Churning the cytoplasm

The concentration of proteins in the bacterial cytosol reaches a staggering 250 mg/ml by some estimates (Li ); factoring in other biological molecules (e.g., nucleic acids), the concentration of macromolecules within the cellular environment begins to reach ∼400 mg/ml, resulting in substantial loss of free water. At first glance these concentrated conditions should result in catastrophic aggregation or extremely high viscosity, yet enzyme complexes orchestrate complicated chemistry requiring free diffusion and mobility. Of interest, recent work from the Jacobs-Wagner lab has shown that under ATP-limiting conditions, the bacterial cytoplasm indeed forms a glassy state, where motions of particles are severely restricted (Figure 1A; Parry ). In ATP-replete conditions, the cytoplasm becomes more fluid. Their work suggests that this fluidization is driven through the action of multiple energy-dependent enzymes and their dynamics, and thus the cell is investing energy to maintain cellular fluidity. This work is in excellent agreement with a prior report from the Theriot lab showing that jiggling motions of chromosomal loci in eukaryotic nuclei and in bacterial nucleoids are fueled by ATP-dependent processes (Weber ). For both cases, increases in motion cannot be explained by a simple increase in thermal fluctuations due to heat release by energy consumption. Instead, these experiments point to a model in which energy-dependent increases in other dynamical processes drive intracellular fluidity.
FIGURE 1:

(A) Local energy consumption modulates global cellular dynamics. Proteins are constantly undergoing conformational changes (squares/circles) and breathing (wavy lines). In many cases these dynamics are fueled directly by energy consumption (e.g., conformational changes in AAA+ proteins) or indirectly (e.g., client protein remodeling by ATP-dependent chaperones). As illustrated in the work of Parry , in the absence of ATP, these interactions may be dampened, freezing proteins into static conformations. At the high solute concentrations in the cell, weak quinary interactions between these proteins can force a phase transition into a more “glass-like” state. On restoration of ATP, motions resume, breaking these weak interactions and fluidizing the entire pool of cellular biomolecules. (B) Formation of large-scale biomolecule assemblies can occur with a collection of weakly interacting proteins.
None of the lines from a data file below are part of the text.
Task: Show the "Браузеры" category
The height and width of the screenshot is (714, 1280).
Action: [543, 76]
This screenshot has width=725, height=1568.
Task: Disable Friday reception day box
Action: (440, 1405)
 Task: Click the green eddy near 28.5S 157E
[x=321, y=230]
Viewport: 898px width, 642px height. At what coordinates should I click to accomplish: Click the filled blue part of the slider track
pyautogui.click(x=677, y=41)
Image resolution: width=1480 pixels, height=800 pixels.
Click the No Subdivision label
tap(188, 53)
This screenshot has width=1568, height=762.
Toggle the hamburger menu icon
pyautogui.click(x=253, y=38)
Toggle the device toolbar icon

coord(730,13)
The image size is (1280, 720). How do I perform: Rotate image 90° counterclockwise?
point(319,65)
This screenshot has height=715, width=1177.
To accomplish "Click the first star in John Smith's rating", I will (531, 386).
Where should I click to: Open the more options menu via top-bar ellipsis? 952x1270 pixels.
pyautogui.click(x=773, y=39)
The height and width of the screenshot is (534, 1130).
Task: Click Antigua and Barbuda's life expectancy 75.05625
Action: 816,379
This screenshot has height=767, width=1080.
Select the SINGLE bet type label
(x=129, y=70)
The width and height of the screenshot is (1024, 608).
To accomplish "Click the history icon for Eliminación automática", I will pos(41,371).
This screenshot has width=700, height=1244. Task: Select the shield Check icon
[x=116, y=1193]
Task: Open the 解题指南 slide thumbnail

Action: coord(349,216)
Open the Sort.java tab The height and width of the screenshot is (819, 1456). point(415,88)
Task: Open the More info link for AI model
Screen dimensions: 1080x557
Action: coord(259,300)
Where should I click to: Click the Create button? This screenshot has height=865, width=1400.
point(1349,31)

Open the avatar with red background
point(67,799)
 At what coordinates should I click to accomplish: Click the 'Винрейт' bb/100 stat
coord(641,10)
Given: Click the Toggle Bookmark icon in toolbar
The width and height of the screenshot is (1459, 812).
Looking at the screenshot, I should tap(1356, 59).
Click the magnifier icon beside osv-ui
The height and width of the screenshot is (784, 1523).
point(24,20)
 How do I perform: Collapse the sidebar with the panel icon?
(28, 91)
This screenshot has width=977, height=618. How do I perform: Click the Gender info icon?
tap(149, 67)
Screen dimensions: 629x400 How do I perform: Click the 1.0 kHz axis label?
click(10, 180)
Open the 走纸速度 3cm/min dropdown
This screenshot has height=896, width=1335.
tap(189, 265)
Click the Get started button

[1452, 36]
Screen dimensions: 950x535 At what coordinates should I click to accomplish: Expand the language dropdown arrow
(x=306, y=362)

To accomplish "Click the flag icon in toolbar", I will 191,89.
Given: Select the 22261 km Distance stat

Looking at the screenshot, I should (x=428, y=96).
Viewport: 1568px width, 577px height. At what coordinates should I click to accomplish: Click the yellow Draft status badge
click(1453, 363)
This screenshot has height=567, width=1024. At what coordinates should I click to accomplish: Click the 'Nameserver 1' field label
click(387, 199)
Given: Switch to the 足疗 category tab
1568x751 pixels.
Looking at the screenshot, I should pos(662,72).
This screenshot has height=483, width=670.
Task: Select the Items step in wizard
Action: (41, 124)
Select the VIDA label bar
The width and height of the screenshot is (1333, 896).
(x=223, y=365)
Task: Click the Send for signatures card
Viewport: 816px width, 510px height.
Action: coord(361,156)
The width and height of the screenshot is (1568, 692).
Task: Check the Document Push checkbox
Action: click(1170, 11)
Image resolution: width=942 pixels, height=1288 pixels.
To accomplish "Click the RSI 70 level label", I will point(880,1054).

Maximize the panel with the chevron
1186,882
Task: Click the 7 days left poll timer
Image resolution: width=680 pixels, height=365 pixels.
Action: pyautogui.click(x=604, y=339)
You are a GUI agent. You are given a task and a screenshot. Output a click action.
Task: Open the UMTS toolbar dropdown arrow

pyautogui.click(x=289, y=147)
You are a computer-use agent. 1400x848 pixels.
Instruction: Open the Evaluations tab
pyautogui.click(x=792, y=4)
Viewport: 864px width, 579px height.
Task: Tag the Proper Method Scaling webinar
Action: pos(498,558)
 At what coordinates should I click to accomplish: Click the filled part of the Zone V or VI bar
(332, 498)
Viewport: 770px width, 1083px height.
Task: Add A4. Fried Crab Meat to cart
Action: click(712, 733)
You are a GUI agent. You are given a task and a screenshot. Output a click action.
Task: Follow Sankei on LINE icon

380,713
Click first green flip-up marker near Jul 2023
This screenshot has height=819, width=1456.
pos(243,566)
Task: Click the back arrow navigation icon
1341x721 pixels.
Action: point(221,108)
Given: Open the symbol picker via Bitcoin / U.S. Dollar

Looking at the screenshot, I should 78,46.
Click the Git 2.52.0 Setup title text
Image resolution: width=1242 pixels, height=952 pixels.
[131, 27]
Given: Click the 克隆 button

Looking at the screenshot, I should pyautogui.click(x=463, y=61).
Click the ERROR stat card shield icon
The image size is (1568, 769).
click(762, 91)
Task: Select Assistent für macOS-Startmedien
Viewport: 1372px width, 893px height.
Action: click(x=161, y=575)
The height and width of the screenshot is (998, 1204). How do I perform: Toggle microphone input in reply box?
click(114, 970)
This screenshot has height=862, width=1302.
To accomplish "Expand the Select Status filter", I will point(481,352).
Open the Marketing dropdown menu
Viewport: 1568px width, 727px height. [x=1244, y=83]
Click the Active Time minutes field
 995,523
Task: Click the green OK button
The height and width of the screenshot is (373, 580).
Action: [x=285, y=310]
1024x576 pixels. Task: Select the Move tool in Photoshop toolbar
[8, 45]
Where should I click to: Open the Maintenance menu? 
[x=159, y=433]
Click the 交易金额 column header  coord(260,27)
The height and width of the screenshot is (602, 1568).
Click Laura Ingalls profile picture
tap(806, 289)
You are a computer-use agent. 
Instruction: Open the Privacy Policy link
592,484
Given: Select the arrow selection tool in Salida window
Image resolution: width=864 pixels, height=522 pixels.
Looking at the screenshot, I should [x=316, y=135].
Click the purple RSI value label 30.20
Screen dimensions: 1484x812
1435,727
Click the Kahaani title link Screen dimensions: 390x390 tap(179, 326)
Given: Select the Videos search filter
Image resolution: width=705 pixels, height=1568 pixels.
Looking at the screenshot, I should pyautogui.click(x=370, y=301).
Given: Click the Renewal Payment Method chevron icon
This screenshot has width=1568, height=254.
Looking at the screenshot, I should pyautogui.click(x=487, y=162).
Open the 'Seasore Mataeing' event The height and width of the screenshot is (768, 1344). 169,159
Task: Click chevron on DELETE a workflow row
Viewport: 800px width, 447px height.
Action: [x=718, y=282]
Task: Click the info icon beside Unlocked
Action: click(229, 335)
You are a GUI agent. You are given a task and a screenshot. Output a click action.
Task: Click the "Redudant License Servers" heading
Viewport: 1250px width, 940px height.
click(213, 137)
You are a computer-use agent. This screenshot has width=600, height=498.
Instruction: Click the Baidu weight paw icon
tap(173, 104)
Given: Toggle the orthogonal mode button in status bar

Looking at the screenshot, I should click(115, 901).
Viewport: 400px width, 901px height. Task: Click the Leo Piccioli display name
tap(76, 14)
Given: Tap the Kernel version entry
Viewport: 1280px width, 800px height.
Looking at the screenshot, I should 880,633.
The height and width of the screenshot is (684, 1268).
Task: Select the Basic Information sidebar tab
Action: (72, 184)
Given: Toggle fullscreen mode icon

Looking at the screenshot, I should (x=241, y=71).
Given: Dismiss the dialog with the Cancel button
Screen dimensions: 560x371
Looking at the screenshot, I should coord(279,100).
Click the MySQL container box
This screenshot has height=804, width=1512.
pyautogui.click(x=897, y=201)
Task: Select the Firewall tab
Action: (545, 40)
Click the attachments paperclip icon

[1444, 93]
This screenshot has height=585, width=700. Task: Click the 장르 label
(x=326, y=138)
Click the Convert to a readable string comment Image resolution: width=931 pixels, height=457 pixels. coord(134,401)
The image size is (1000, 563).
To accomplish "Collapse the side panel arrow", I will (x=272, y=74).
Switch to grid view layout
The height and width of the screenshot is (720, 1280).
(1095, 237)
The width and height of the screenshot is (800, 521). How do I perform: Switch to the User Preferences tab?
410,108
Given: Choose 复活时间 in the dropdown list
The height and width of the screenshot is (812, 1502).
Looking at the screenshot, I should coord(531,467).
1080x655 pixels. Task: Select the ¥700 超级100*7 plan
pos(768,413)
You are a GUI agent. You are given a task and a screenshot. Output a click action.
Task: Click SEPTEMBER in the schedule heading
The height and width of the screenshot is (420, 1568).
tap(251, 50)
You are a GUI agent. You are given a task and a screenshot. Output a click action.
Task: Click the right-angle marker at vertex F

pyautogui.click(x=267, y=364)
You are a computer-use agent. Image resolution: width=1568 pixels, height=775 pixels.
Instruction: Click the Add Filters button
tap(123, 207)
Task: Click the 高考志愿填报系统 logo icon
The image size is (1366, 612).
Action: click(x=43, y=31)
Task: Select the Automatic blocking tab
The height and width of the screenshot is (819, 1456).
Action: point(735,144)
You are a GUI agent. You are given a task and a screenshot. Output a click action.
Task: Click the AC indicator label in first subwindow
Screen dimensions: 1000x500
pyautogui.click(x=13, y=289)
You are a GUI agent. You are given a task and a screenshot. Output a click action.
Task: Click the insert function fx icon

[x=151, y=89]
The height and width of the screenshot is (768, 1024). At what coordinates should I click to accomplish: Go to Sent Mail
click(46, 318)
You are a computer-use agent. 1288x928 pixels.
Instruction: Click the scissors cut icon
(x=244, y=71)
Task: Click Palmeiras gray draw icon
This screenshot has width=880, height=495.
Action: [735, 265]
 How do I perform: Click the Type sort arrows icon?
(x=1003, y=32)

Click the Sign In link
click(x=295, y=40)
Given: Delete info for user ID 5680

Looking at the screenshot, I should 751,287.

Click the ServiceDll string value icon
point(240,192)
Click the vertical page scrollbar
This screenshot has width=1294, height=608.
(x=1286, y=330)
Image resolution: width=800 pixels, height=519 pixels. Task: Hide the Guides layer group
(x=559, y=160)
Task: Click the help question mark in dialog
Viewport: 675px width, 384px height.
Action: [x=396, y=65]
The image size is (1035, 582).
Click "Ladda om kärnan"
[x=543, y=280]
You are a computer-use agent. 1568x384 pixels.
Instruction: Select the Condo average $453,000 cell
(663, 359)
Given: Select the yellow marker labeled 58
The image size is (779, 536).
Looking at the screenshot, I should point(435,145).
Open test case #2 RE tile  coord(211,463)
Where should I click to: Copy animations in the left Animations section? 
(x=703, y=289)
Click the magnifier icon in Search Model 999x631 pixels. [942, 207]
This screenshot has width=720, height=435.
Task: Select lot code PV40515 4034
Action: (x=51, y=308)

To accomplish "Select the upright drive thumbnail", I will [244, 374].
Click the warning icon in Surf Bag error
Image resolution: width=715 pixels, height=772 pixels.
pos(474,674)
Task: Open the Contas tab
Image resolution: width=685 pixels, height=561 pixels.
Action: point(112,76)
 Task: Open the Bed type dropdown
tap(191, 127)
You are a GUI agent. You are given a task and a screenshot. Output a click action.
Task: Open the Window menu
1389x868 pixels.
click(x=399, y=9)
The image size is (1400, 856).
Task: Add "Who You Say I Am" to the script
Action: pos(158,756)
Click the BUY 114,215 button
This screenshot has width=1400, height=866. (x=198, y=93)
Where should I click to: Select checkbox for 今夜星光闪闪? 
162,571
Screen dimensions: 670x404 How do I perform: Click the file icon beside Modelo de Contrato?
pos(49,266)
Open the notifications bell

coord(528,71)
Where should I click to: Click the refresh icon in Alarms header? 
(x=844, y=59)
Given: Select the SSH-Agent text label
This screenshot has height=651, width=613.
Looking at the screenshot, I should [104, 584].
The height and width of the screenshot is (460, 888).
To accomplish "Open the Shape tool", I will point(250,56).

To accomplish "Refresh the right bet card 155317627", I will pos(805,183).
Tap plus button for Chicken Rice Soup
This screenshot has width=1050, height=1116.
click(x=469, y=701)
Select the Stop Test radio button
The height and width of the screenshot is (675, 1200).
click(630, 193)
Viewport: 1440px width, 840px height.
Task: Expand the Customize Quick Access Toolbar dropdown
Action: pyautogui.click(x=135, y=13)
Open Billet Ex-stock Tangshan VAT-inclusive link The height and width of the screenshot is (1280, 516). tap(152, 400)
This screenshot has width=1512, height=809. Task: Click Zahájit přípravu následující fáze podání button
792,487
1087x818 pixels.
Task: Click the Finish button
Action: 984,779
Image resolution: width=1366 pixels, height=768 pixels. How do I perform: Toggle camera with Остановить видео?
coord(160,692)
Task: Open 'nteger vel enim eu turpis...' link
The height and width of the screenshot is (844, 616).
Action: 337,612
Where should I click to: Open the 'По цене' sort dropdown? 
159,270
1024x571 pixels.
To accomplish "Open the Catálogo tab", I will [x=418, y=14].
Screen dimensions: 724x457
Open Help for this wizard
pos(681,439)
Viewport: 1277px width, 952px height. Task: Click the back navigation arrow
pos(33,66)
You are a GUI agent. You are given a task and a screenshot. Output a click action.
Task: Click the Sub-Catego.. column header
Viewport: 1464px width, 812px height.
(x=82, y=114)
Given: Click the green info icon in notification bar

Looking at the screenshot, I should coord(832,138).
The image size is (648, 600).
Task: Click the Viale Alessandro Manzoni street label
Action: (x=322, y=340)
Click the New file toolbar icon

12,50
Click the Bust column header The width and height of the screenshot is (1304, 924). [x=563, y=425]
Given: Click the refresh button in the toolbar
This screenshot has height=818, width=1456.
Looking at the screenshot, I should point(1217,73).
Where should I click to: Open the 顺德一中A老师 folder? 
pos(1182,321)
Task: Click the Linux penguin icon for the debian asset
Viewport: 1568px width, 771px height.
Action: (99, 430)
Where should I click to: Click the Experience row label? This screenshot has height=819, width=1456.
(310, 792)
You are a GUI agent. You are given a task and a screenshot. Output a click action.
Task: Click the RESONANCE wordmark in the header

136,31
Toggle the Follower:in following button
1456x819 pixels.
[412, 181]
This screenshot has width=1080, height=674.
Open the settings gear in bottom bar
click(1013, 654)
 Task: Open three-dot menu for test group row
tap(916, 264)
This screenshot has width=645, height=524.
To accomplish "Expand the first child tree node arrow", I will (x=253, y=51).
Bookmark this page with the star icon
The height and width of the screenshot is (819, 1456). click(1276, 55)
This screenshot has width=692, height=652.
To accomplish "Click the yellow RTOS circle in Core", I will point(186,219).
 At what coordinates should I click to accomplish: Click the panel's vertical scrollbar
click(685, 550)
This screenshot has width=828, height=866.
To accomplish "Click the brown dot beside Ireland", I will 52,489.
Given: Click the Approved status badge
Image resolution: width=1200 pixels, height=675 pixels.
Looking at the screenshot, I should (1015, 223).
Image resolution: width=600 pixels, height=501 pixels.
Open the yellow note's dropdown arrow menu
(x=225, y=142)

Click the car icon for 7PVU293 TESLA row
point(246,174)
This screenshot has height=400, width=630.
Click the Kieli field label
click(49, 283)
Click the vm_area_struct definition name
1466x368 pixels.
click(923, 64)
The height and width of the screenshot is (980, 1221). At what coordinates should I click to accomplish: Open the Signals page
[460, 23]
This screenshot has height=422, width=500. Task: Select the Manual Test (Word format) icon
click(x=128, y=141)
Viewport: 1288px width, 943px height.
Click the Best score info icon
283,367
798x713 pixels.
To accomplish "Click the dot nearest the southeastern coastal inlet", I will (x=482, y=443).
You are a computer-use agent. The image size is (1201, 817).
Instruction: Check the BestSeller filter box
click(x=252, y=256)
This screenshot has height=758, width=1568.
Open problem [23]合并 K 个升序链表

At low concentrations, RNA and weakly interacting proteins circulate freely. At higher concentrations or higher valency, weak interactions cooperate to generate a higher-order assembly (Li ). In the case of RNA granules, low-complexity regions within multiple proteins produce a dynamic hydrogel that cages RNA (Han ). Hydrogels can be disassembled rapidly upon phosphorylation of the proteins (as shown by yellow circles) or by changes in temperature and concentration (Kato ). (C) Transient short-range interactions can tune long-range effects across the cell. Proper incorporation of peptidoglycan monomers into bacterial cell envelopes requires cross-linking enzymes (red) recruited by a moving assembly platform (gray). At high concentrations (left), there are sufficient cross-linking enzymes to saturate the platforms. If the interaction of cross-linking enzymes with the platform is strong/stable, then a decrease in enzyme levels would result in regions that lack the cross-linking enzyme and thus are unable to add monomers. Over a long enough time interval (Δt), this would result in loss of cell wall integrity at those unfulfilled points. By contrast, dynamic weak interactions enable transient association of cross-linking enzymes with platforms and thus buffer changes in enzyme concentration so as to sustain cell-wide synthesis by rapid redistribution of enzymes across many platforms (Lee ).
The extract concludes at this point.